Emtell Iwarsson K, Envall N, Bizjak I, Bring J, Kopp Kallner H, Gemzell-Danielsson K
Department of Women's and Children's Health, Karolinska Institutet, Stockholm, Sweden.
Department of Obstetrics and Gynaecology, Karolinska University Hospital, Stockholm, Sweden.
BJOG. 2021 Aug;128(9):1546-1554. doi: 10.1111/1471-0528.16754. Epub 2021 Jun 7.
To evaluate the effect of structured contraceptive counselling on the uptake of long-acting reversible contraceptives (LARCs) and pregnancy rates.
Cluster randomised trial.
Abortion, youth and maternal health clinics in Stockholm, Sweden.
Sexually active women aged ≥18 years without a wish for pregnancy seeking abortion and/or contraceptive counselling.
For participants in clinics randomised to intervention, trained healthcare providers implemented a study-specific intervention package designed for structured contraceptive counselling. Participants in the control clinics received routine counselling.

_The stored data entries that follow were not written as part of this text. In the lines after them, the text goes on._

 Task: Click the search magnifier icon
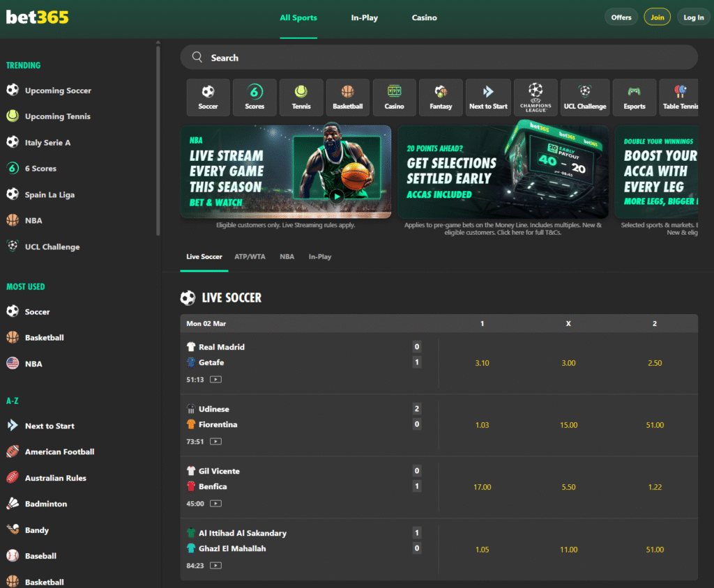(x=198, y=57)
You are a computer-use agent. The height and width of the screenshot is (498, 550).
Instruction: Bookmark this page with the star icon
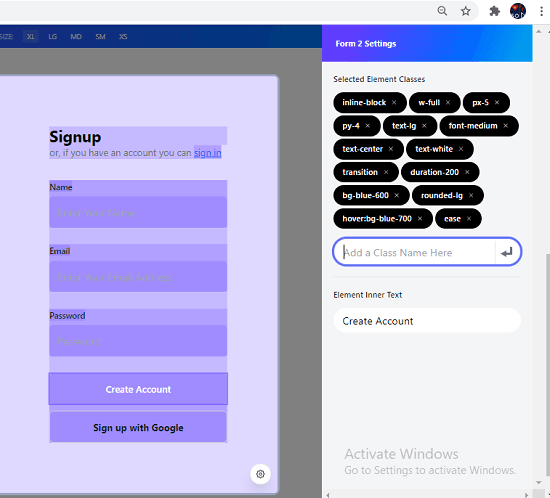click(x=465, y=11)
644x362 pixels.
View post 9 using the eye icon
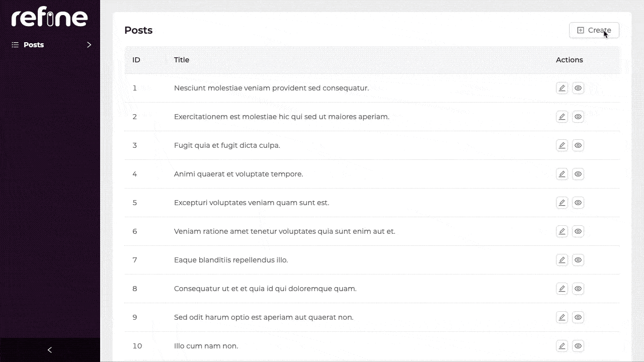pos(578,317)
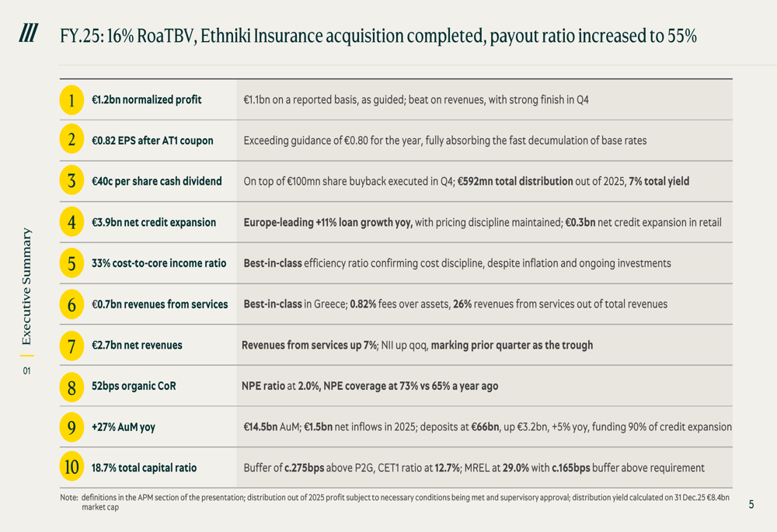Image resolution: width=777 pixels, height=532 pixels.
Task: Click the yellow number 1 circle
Action: [x=71, y=100]
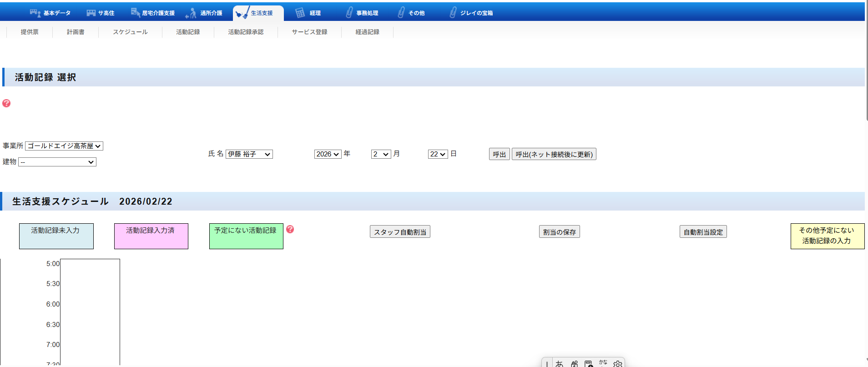This screenshot has height=367, width=868.
Task: Expand the 建物 dropdown
Action: 57,162
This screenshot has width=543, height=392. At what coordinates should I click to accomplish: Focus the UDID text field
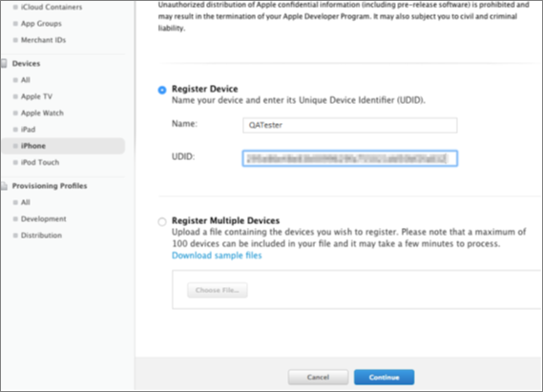tap(350, 158)
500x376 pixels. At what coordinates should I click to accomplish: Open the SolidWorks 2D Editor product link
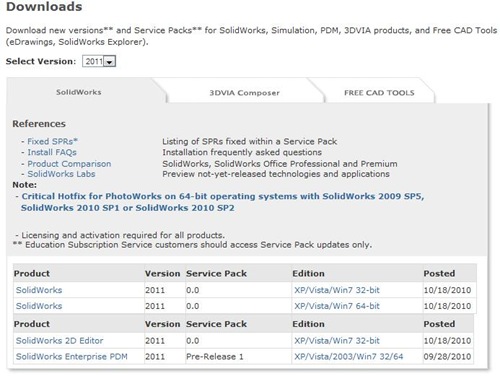(60, 341)
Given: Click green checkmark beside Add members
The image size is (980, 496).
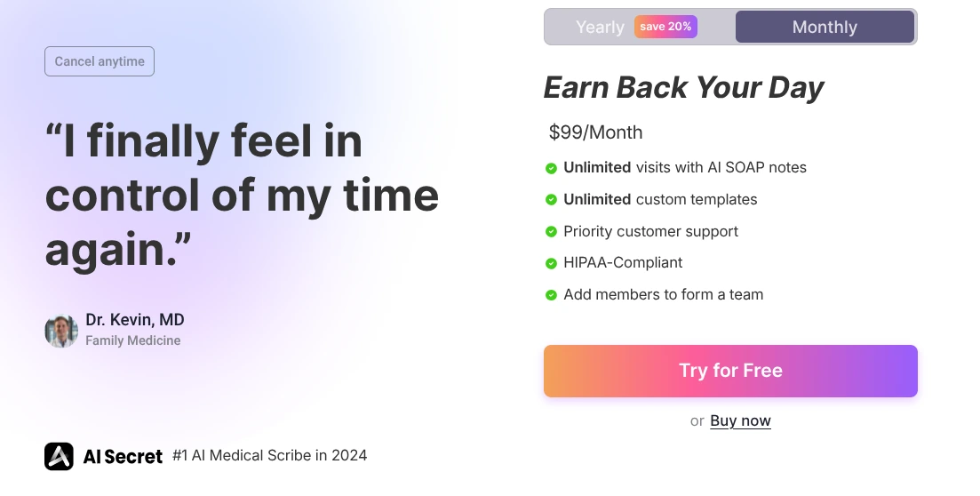Looking at the screenshot, I should tap(551, 295).
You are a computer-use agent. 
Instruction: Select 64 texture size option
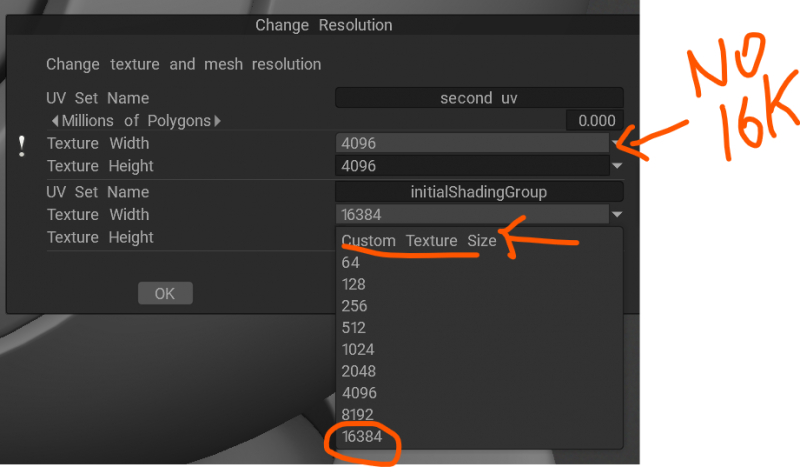coord(350,262)
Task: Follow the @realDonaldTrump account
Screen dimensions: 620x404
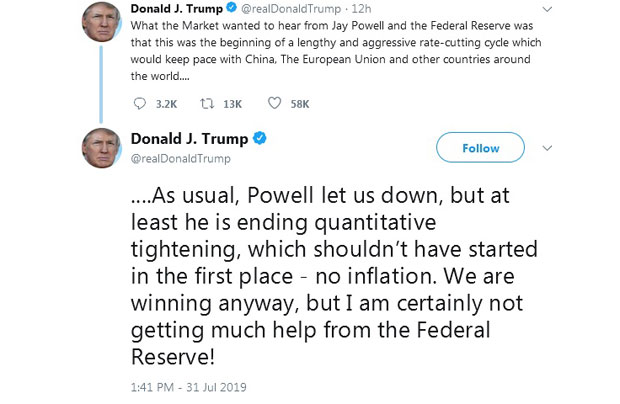Action: click(x=480, y=148)
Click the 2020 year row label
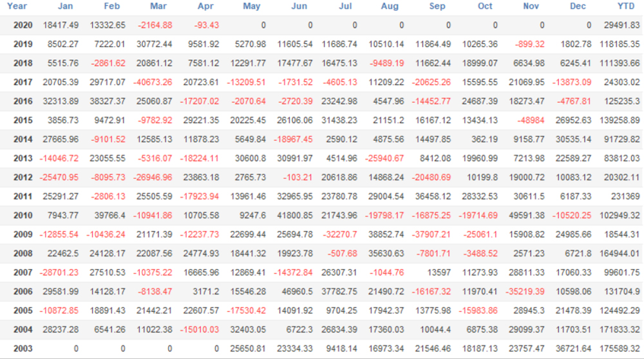 (x=23, y=25)
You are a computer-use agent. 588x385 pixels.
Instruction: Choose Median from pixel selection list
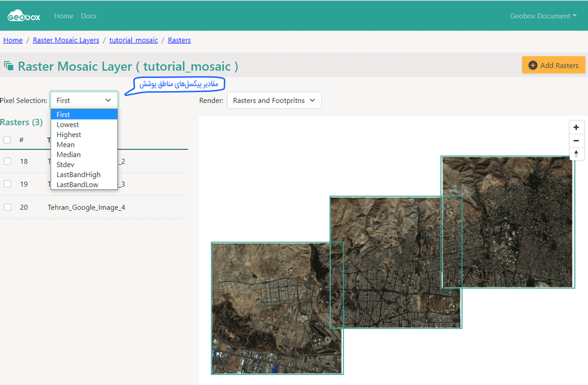pos(68,155)
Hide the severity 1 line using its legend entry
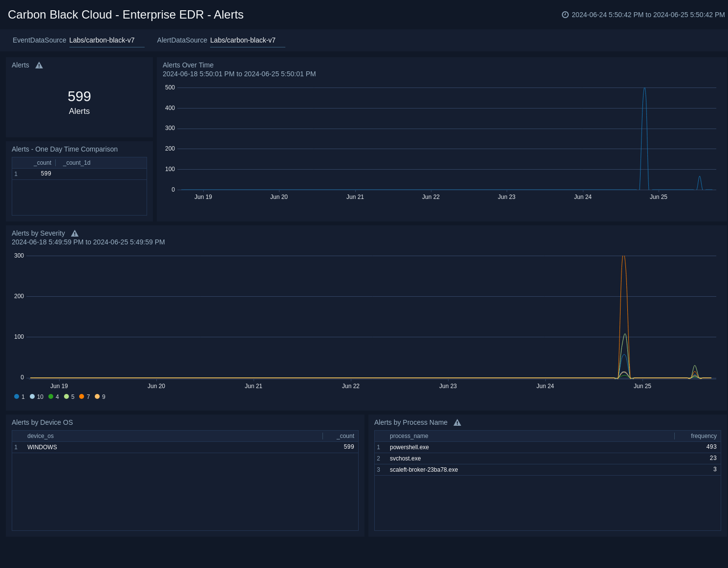This screenshot has width=728, height=568. 17,396
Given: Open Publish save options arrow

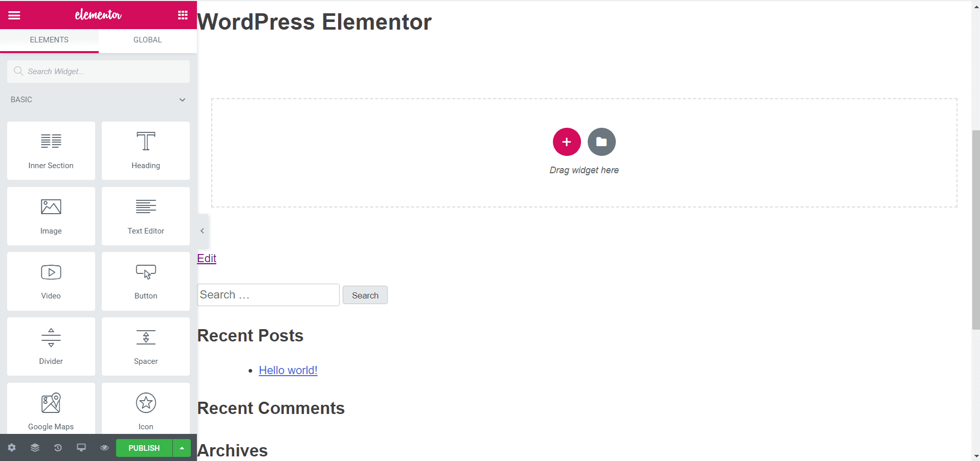Looking at the screenshot, I should coord(182,448).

The primary outcome was choice of LARCs at first visit. Secondary outcomes were LARC initiation at 3 months and pregnancy rates at 3 and 12 months. We used logistic mixed-effects models with random intercept for clinic to account for clustering.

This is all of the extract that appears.